For showing finesse in identifying key opportunities across currencies and jurisdictions in a year when the covered bond sector remained undersupplied and investors favoured higher value and more strategic trades, HSBC is IFR’s Covered Bond House of the Year.
Covered bond issuance got off to a slow start in 2021 as the sector registered its lightest first quarter in three years owing to the availability of cheap central bank loans, which reduced banks' funding needs, and issuers prioritising more strategic unsecured transactions.
That slow start saw HSBC in an unusual position – languishing towards the bottom of the covered bond league tables.
However, once these strategic trades were done, the covered bond market's momentum slowly built, and HSBC picked up pace and shot back up into the top tier. Over the course of the year, it helped bring to market 40 covered bonds worth €37bn-equivalent across 11 jurisdictions, including nine inaugural and five ESG-labelled trades.
"It’s a marathon and often the winner of a marathon is not the first person off [the start line]," said Hugo Moore, HSBC’s head of frequent borrowers and covered bonds. “We've totally nailed it across every metric this year. The proof of the pudding is that supersonic day when we did four covered bonds out of Canada in four currencies – in 33 hours. This perfectly captured our capabilities but also the trust issuers had in us."
Between September 7 and 8, HSBC worked with Canadian banks to offer investors a broad menu of options without crowding any particular market. Over the two days HSBC Bank Canada printed a €750m five-year note, Royal Bank of Canada a US$2.5bn five-year, Bank of Montreal a £1.5bn five-year and Canadian Imperial Bank of Commerce, Sydney branch, a A$1.5bn (US$1.11bn) five-year.
"We managed everything in a compliant format and got a brilliant result that actually left each market in a better place," said Moore.
Those transactions didn’t just showcase HSBC’s global platform but also the trust clients invest in the bank. The CIBC deal, for example, was one of five covereds that HSBC worked on for the Canadian bank in 2021 – out of the seven it issued in total.
In another Canadian deal of note, HSBC was involved in a record-breaking issue for Bank of Nova Scotia. In October, the bank printed a US$3.5bn five-year, the largest single-tranche covered bond ever in the US dollar market.
The trade drew high-quality demand with books peaking around US$4bn, enabling BNS to take out a good size at an efficient cost.
The covered markets weren’t always so straightforward for syndicates.

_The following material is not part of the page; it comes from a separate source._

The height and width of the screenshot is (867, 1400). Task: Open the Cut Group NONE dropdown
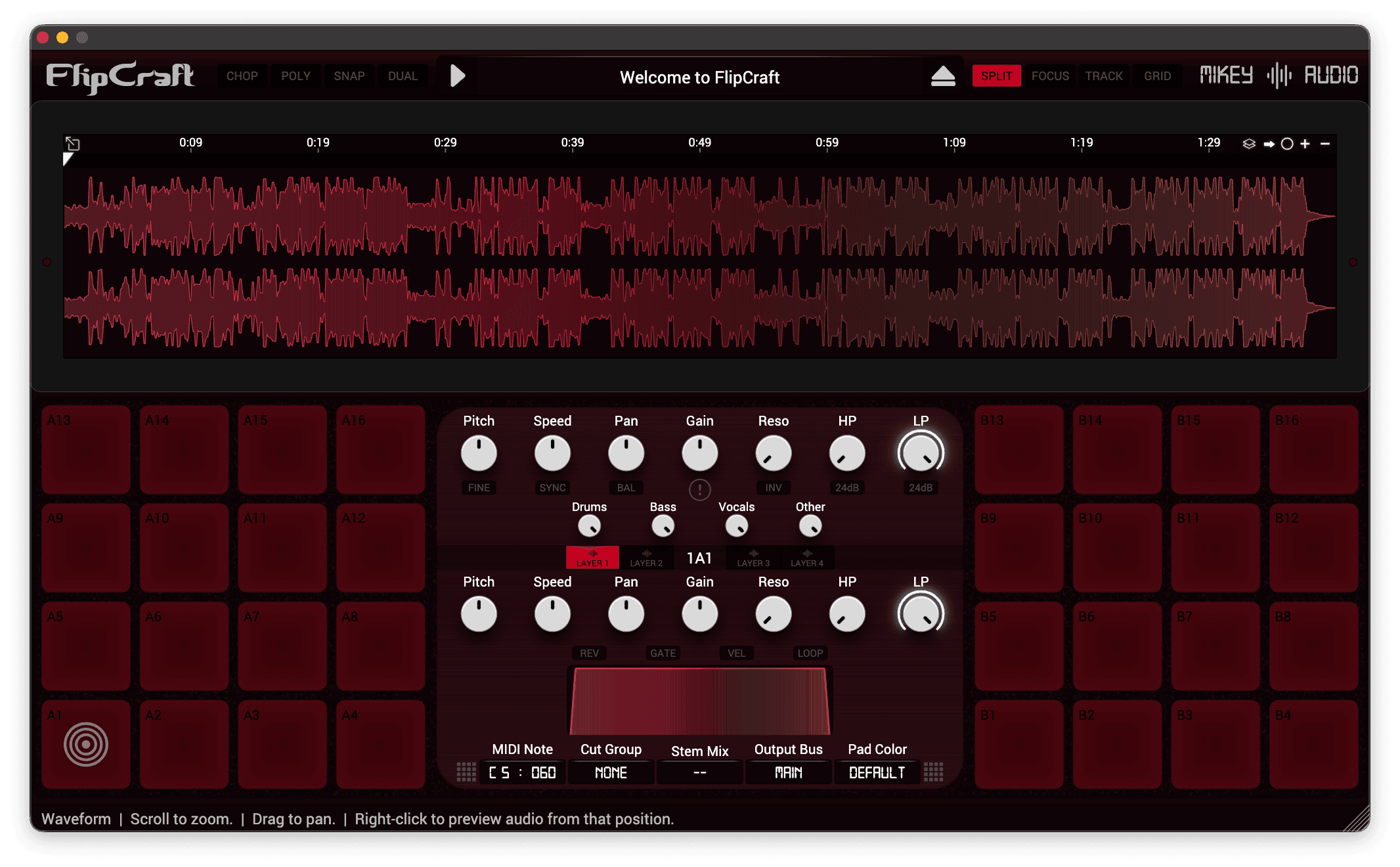click(611, 772)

In Europe, windows were spotty, and banks had to think outside the box.
The Berlin Hyp €500m five-year that reopened issuance in mid-August was a case in point. The trade could have caught the market off-guard, having launched during the summer lull. But the issuer seized the opportunity to sell the euro covered market’s first benchmark since July 8. The move paid off with the deal more than four times subscribed.
HSBC says it is able to pick the right moment to execute deals because of the breadth of its operations. It is able to guide issuers into different jurisdictions based on what’s best for them at the time. It points to a debut Sonia-linked £1bn deal for Singapore's DBS Bank and a US$750m offering for Deutsche Pfandbriefbank as examples.

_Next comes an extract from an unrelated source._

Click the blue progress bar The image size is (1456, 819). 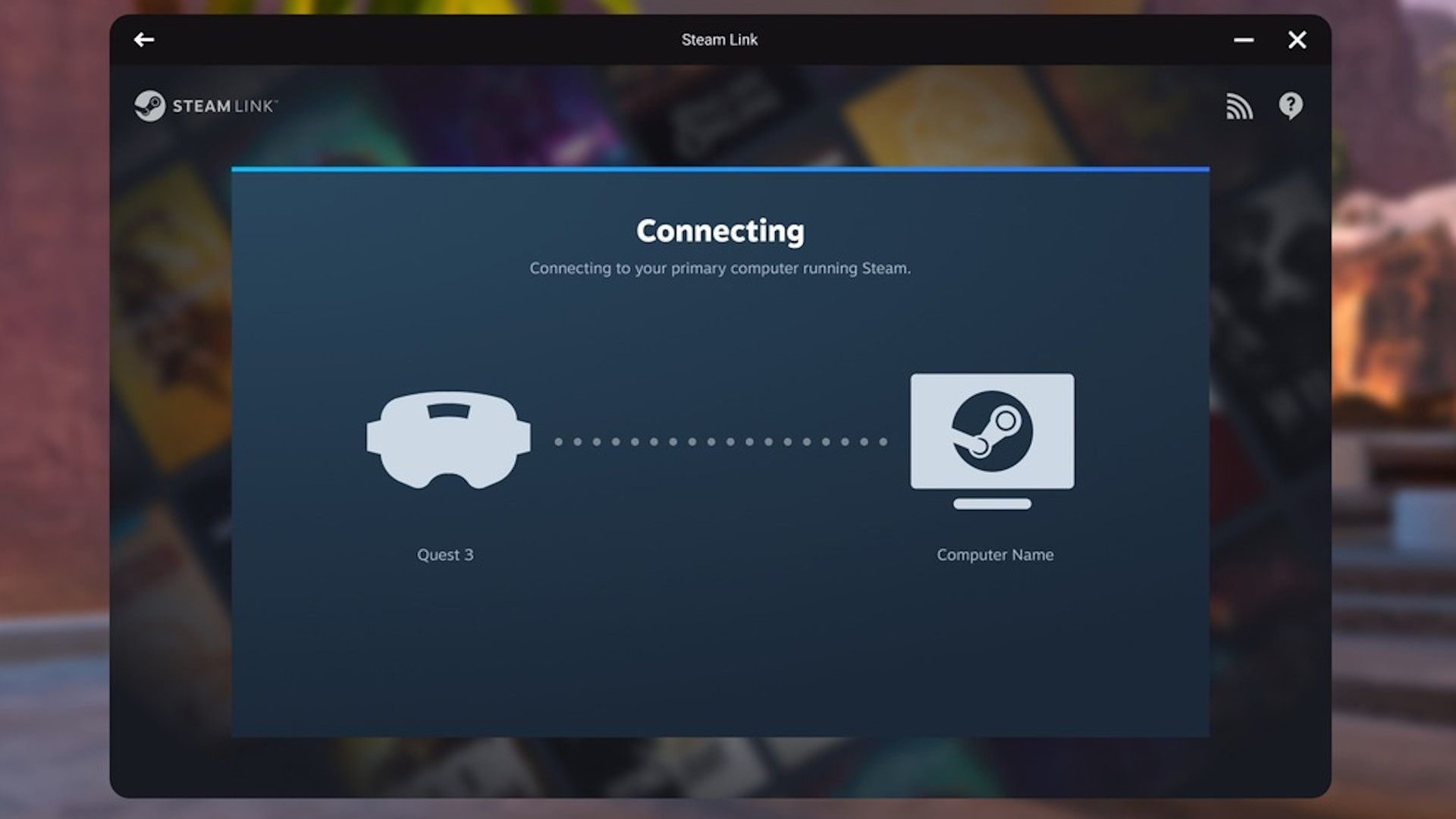720,169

"When the covered market really came [alive], we came to the fore with a diversity of issuers and currencies," said Mark Pearce, head of FIG syndicate.
The bank has also been at the forefront of some structural shifts in the market, such as the move away from Libor. Last year it was a dealer-manager on three Libor-to-Sonia consent solicitations, for example.
Chris Hittmair, head of FIG DCM in EMEA, said that HSBC’s success in the covered market stems from a subtle change in mentality. The bank has prioritised "revenue and market share over being top of every league table", but even so "if you actually look at the last couple of years, the consistency of multi-asset performance from the franchise has probably improved”.